= Doris Ruby =

American dancer

Doris Ruby (1927 – December 16, 1951) was a 24-year-old dancer from Sunnyside, Queens who died in the 1951 Miami Airlines C-46 crash. She was a popular nightclub entertainer.

==Club performer==

She opened at the Apollo Theatre in Harlem in late April 1951. Ruby appeared with Fran Warren and Danny Thomas at the Latin Casino in Philadelphia, Pennsylvania, in early May. She teamed with
George Price and Betty Reilly at the Capri in Atlantic Beach, New York in mid-June. She was romantically linked to Paul Thomas, brother of Danny Thomas, at this time.

==Untimely death==

Ruby was booked to dance at the Vagabond Club, on Biscayne Boulevard, in Miami, Florida, the week after her death. She had most recently appeared at the Cafe Society
in New York City. She appeared briefly on WJZ prior to preparing for her fatal flight to Florida. WJZ had broadcast from Howie's Restaurant on the Avenue of the Americas between 52nd and 53rd Streets in Manhattan. She had been in Hanson's Drug Store, 51st Street and 7th Avenue, only a few hours prior to boarding the
plane. This was a popular celebrity hangout.

Gregg Sherwood, showgirl and best friend of Ruby, tried to discourage her
from flying the night before her death. Sherwood told Ruby that if she had ten days before her Miami opening, she could likely get a cancellation on a better airline. 56 people died on the nonscheduled airliner which crashed in Elizabeth, New Jersey.

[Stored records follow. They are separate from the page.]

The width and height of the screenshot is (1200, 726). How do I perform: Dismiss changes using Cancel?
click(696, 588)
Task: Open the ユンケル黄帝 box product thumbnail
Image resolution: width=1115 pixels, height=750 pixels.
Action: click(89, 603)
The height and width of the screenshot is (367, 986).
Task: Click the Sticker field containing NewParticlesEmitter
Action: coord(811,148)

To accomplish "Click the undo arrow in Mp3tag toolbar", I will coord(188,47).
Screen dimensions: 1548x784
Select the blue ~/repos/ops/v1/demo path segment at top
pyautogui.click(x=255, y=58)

The American Guild of Variety Artists held a benefit for Ruby's family, who were destitute following her death. She was their main support. Walter Winchell reported that Ruby might have flown to Florida earlier if the last night club she appeared in had paid her on time. AGVA, the actors' union, paid her out of the owners' bond (to guarantee wages). This occurred belatedly, a week after she made flying plans.